> I previously had a linux NFS server that I had mounted 'ASYNC' and, as
> one would expect, NFS performance was pretty good getting close to
> 900gb/s. Now that I have moved to opensolaris,  NFS performance is not
> very good, I'm guessing mainly due to the 'SYNC' nature of NFS.  I've
> seen various threads and most point at 2 options;
> 
> 1. Disable the ZIL
> 2. Add independent log device/s

Really your question isn't about Zil on HDD (as subject says) but NFS
performance.

I'll tell you a couple of things.  I have a solaris ZFS and NFS server at
work, which noticeably outperforms the previous NFS server.  Here are the
differences in our setup:

Yes, I have SSD for ZIL.  Just one SSD.  32G.  But if this is the problem,
then you'll have the same poor performance on the local machine that you
have over NFS.  So I'm curious to see if you have the same poor performance
locally.  The ZIL does not need to be reliable; if it fails, the ZIL will
begin writing to the main storage, and performance will suffer until the new
SSD is put into production.

Another thing - You have 6 disks in raidz2.  This is 6 disks with the
capacity of 4.  You should get noticeably better performance if you have
3x2disk mirrors.  6 disks with the capacity of 3.  But if your bottleneck is
Ethernet, this difference might be irrelevant.
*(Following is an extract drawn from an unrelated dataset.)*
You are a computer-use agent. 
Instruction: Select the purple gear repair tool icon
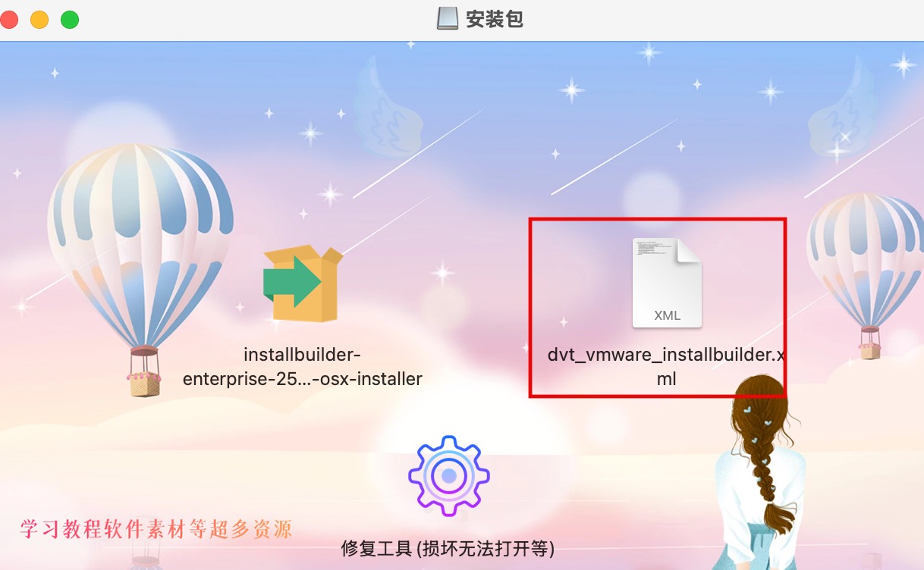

I have nothing special in my dfstab.
cat /etc/dfs/dfstab
share -F nfs -o ro=host1,rw=host2:host3,root=host2,host3,anon=4294967294
/path-to-export

But when I mount it from linux, I took great care to create this config:
cat /etc/auto.master
/-  /etc/auto.direct --timeout=1200

cat /etc/auto.direct
/mountpoint          -fstype=nfs,noacl,rw,hard,intr,posix
solarisserver:/path-to-export


I'm interested to hear if this sheds any light for you.